Metals outperform, bitcoin cools, and custom silicon reshapes tech leadership in a year defined by policy uncertainty.
Markets have already priced next week’s rate cut, reducing the December meeting to a procedural event. The surprise is political rather than monetary. Donald Trump has telegraphed that he has selected Jerome Powell’s successor and will announce the new chair early next year. Investors are trading under two regimes at once: the Fed we have, and the Fed about to arrive.
That transition matters. It introduces fresh uncertainty into term premia at a time when markets had hoped for clarity and stability. With the policy anchor shifting, asset leadership is starting to rearrange itself.
Gold and silver are the first to reflect the drift. Both metals are breaking higher as investors hedge the possibility that real yields will not return to their pre-pandemic ranges. Bitcoin, despite its “hard money” narrative, has trailed metals and equities throughout 2025. In a year where geopolitical and policy risks dominate, assets with sovereign and central-bank sponsorship continue to outperform instruments that rely on sentiment or brand identity for support.

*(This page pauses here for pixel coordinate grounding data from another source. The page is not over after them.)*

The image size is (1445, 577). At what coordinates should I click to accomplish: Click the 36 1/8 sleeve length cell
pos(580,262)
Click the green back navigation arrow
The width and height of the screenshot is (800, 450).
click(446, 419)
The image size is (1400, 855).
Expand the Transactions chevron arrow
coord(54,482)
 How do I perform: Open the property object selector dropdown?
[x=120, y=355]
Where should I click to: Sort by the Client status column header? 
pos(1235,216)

Inside equities, the AI narrative is broadening. Google and Amazon are amplifying investments in custom silicon, reducing Nvidia’s dominance and creating a more distributed hardware ecosystem. The era of AI as a single-ticker trade is ending. As money cheapens and capex accelerates, the economics of who controls compute—and the energy required to run it—becomes a macro factor rather than a niche technical variable.

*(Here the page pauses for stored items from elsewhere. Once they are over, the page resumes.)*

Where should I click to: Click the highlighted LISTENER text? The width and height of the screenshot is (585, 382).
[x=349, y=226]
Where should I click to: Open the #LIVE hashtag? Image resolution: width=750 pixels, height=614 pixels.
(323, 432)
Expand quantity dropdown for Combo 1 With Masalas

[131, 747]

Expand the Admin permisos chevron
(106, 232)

Geopolitical risk remains a muted but persistent backdrop. The war in Ukraine continues with no clear endgame. Markets have partially priced it out, but it still shapes defense spending, energy flows, and Western political cohesion. None of this is peripheral; together, these dynamics form a single regime shift rather than disconnected storylines.
The through-line is that the cloud is becoming physical.
Compute is migrating from an abstract idea to a resource-heavy system of power lines, land, cooling, and policy. The market is beginning to price the shift from software narratives to the infrastructure that fuels them.